The best indicator for following your SEO is still the ranking for the individual keywords you have chosen. There is no easy way to obtain this data view in Google Search Console. Like manually checking your rankings, you will need to note rankings in a spreadsheet if you want to track ranking for specific keywords over time.
Also make sure that you get the average position for a keyword in the country you want to rank in. From the Performance report, filter the queries to find your keyword and click on the query. Then click on the Countries tab to see the Average Position of your site by country. You can click on your country here to filter results further.
Also be aware that some studies, including this one by Marie Haynes, have shown that data in Google Search Console is not accurate when compared to spot-checking results in search results manually.
SEO Tools to track Keyword Ranking
SEOs wanting to track their ranking more easily, led to the development of keyword tracking software as far back as 1997 when WebPosition Gold was released by First Place Software. These tools basically do the same job you would when manually checking your ranking. They run a query on Google (or other search engines) and save the SERP results into a database. The software analyzes each SERP to determine which URLs are at what positions.
Keyword tracking solutions are bundled into SEO suites such as SEMRush, Moz and AHREFs. They are also specialized tools such as SERPWatcher, AWR and AccuRanker.
SEOPress provides a keyword tracking solution that works in WordPress with the SEOPress Insights plugin. This tool also includes backlink reporting and data from Google Trends.

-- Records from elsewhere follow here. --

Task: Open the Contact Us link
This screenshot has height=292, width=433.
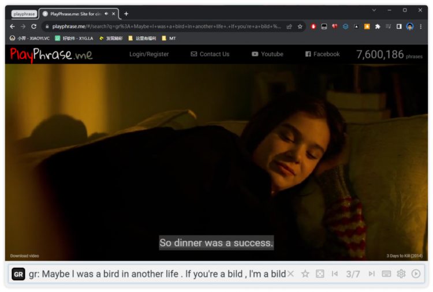Action: coord(210,54)
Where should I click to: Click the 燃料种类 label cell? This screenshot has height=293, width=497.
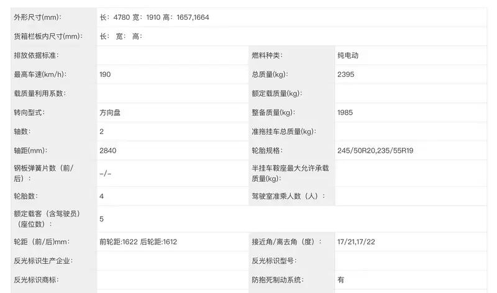267,55
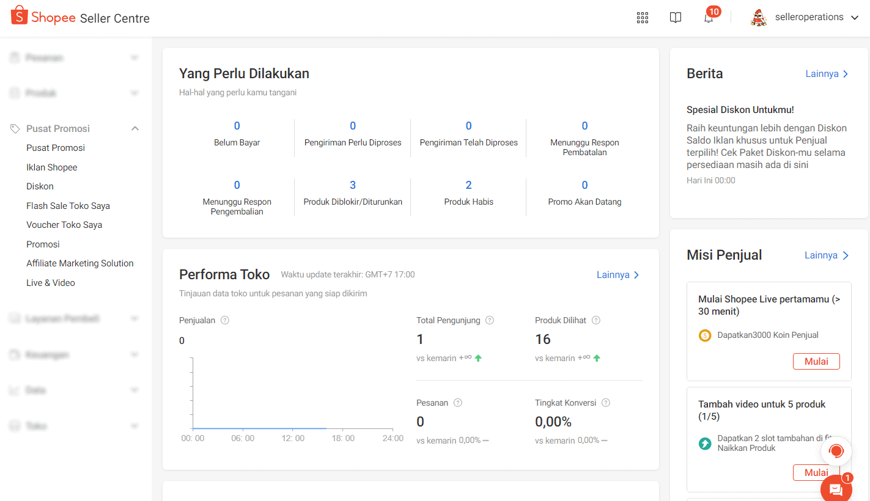
Task: Open Lainnya link in Berita panel
Action: pos(827,74)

Tracking Keywords in WordPress With SEOPress Insights
To run keyword tracking in WordPress, you need to install the SEOPress Free and the SEOPress Insights. You can follow this tutorial to learn how to start using Insights to track keywords in WordPress.
From the configuration wizard, you can add up to 50 keywords (remember a keyword is often an expression of more than one word) and chose which version of Google you want to use to check positions. Many different countries and languages are offered.
You need to wait 24 to 48 hours for the first results to be shown in the WordPress. Once results are being checked daily, you can either go through the Insights dashboard or click on Insights, then Rankings in the WordPress sidebar to find your results.
First you will see a graph with the average position of all your keywords. This is a great KPI to follow to see whether your SEO is improving over time. You can change the date range or filter on specific keywords.
Below the graph you will see a table with a line for every keyword in your list. The list can be filtered with the keyword filter above the graph. Along the line, after keyword you will see the current best position of your site in the search results, followed by the variation in position between the dates in the date range. You can click on the Variation column to see the positive variations in position – keywords for which your site is ranking better for now than at the beginning of the date range.
If SEOPress Insights did not find any of your pages in the first 100 organic results the last time it checked, it will show “>100” as the current position.
Other columns include the URL of the page that is ranking in the top 100 results, the volume of searches for the keyword and the CPC for the keyword in Google Ads. You may find it useful to sort keywords by the volume of search as these are keywords that can provide you the most traffic.
All the data is stored on your server and you download it to CSV or Excel.
If you are doing SEO for a WordPress site, SEOPress Insights is the perfect solution for tracking up to 50 keywords daily. No need to manually check ranking, no need to use another site, logins and software. You should also find that it is the most cost-effective solution for WordPress sites.